Put the lines of the material below, from the line with "You are a computer-use agent. Image" through the line with "Action: pos(186,28)", into a Markdown table with the columns Row and Line. Number the rows in order and omit any blank lines.

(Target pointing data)
——————————

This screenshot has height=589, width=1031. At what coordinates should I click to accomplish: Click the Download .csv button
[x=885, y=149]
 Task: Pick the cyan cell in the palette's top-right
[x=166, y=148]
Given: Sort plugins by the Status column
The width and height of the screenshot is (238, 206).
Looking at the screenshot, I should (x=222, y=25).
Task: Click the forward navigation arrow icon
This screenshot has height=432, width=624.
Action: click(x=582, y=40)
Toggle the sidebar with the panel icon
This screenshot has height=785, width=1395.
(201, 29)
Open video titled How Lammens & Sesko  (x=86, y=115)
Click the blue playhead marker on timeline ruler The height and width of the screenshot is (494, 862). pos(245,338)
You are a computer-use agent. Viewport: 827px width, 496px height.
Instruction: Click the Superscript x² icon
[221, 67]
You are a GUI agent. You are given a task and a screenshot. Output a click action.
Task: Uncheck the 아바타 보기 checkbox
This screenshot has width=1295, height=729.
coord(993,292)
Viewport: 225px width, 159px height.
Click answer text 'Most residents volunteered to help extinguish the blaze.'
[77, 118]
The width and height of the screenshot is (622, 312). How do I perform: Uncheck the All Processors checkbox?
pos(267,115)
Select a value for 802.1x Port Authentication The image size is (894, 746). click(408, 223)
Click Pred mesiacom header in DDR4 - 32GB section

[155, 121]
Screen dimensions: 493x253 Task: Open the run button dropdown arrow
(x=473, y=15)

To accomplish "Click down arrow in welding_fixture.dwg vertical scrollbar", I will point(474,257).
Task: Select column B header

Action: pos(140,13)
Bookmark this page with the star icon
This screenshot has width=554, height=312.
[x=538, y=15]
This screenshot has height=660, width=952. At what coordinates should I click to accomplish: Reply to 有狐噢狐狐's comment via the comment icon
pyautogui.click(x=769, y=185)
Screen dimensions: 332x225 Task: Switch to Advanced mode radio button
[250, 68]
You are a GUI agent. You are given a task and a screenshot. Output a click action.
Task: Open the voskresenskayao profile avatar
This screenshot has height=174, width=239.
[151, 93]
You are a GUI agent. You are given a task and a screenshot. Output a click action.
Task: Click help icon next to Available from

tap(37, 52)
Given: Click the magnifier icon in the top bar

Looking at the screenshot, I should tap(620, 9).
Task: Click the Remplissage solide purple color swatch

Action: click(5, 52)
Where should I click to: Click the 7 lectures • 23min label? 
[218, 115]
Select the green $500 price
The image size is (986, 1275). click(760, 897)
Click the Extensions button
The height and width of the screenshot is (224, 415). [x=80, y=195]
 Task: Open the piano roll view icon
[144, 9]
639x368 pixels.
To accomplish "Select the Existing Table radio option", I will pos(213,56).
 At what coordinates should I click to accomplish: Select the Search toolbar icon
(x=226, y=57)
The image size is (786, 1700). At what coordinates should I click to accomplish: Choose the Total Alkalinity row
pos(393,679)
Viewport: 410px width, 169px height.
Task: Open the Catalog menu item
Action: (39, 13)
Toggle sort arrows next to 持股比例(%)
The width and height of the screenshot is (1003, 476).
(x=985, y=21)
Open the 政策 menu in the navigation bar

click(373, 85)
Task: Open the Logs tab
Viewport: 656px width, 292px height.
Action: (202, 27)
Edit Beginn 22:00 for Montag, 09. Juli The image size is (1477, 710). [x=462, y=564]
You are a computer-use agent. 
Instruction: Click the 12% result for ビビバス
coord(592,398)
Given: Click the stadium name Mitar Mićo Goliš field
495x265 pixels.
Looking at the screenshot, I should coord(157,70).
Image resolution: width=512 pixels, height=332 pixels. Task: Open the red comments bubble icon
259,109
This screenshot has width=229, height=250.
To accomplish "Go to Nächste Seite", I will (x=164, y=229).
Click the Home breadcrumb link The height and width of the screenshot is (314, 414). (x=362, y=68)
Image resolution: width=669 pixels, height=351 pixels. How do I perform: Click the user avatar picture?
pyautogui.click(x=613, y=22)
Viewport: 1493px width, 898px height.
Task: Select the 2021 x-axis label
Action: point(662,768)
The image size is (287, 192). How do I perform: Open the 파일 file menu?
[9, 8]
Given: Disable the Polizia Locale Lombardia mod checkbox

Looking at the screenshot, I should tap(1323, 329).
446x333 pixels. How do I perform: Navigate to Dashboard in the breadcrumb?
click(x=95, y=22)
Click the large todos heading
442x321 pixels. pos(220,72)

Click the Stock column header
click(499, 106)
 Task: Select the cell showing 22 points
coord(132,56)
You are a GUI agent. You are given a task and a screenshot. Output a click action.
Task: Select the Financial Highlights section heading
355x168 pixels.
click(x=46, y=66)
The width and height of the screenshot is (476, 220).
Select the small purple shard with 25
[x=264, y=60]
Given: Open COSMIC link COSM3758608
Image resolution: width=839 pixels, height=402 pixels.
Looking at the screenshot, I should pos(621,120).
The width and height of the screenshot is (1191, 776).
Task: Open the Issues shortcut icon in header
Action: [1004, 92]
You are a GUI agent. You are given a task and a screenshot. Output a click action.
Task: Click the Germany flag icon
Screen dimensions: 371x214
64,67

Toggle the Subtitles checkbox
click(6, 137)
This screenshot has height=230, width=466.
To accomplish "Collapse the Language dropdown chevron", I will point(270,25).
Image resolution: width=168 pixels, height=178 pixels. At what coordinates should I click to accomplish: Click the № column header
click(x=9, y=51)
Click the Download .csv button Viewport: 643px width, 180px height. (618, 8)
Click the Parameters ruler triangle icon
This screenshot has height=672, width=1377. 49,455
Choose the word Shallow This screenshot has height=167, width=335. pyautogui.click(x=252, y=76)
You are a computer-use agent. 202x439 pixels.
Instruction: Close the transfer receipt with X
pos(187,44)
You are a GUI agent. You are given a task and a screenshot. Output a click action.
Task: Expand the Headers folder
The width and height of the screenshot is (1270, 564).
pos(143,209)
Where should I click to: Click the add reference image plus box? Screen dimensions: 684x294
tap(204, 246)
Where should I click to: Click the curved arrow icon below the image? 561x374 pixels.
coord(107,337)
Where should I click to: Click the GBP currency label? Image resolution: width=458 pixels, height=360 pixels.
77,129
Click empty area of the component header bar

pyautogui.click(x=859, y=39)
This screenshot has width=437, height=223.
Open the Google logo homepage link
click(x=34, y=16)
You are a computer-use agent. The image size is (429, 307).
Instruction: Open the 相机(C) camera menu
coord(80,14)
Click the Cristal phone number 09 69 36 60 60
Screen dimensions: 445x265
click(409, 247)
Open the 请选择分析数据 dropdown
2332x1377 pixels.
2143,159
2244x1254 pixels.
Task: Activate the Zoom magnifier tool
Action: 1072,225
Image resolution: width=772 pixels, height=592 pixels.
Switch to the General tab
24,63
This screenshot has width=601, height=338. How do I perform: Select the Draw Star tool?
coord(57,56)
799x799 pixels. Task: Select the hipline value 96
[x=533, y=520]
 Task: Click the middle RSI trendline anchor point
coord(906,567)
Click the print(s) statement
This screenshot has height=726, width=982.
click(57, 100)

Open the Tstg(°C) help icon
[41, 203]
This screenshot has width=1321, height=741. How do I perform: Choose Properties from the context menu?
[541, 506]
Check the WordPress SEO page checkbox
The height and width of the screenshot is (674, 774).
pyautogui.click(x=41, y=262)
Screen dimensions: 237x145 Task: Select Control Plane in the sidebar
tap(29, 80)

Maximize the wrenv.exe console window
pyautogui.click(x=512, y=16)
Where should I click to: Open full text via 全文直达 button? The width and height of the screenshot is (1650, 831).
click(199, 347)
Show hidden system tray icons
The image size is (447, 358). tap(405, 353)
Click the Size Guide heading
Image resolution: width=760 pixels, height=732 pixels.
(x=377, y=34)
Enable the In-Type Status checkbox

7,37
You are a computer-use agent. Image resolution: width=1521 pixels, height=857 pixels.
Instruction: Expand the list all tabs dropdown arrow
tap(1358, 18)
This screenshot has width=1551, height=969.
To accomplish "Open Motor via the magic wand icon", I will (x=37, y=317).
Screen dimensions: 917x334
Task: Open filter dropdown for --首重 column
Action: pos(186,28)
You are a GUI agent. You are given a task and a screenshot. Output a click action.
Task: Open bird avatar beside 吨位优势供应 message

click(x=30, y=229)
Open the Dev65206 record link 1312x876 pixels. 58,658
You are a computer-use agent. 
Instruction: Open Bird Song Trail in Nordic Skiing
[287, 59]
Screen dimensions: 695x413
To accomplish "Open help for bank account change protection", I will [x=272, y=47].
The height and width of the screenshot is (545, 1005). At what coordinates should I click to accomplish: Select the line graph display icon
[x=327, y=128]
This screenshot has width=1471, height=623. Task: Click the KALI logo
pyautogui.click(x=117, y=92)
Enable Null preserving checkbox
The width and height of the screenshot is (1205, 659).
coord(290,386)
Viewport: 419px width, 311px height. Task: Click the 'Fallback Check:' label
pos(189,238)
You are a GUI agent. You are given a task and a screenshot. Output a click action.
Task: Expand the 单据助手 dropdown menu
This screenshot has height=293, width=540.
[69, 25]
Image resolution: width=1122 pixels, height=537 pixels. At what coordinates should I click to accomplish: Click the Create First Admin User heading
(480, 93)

——————————

The answer =
| Row | Line |
|---|---|
| 1 | You are a computer-use agent. Image resolution: width=1521 pixels, height=857 pixels. |
| 2 | Instruction: Expand the list all tabs dropdown arrow |
| 3 | tap(1358, 18) |
| 4 | This screenshot has width=1551, height=969. |
| 5 | To accomplish "Open Motor via the magic wand icon", I will (x=37, y=317). |
| 6 | Screen dimensions: 917x334 |
| 7 | Task: Open filter dropdown for --首重 column |
| 8 | Action: pos(186,28) |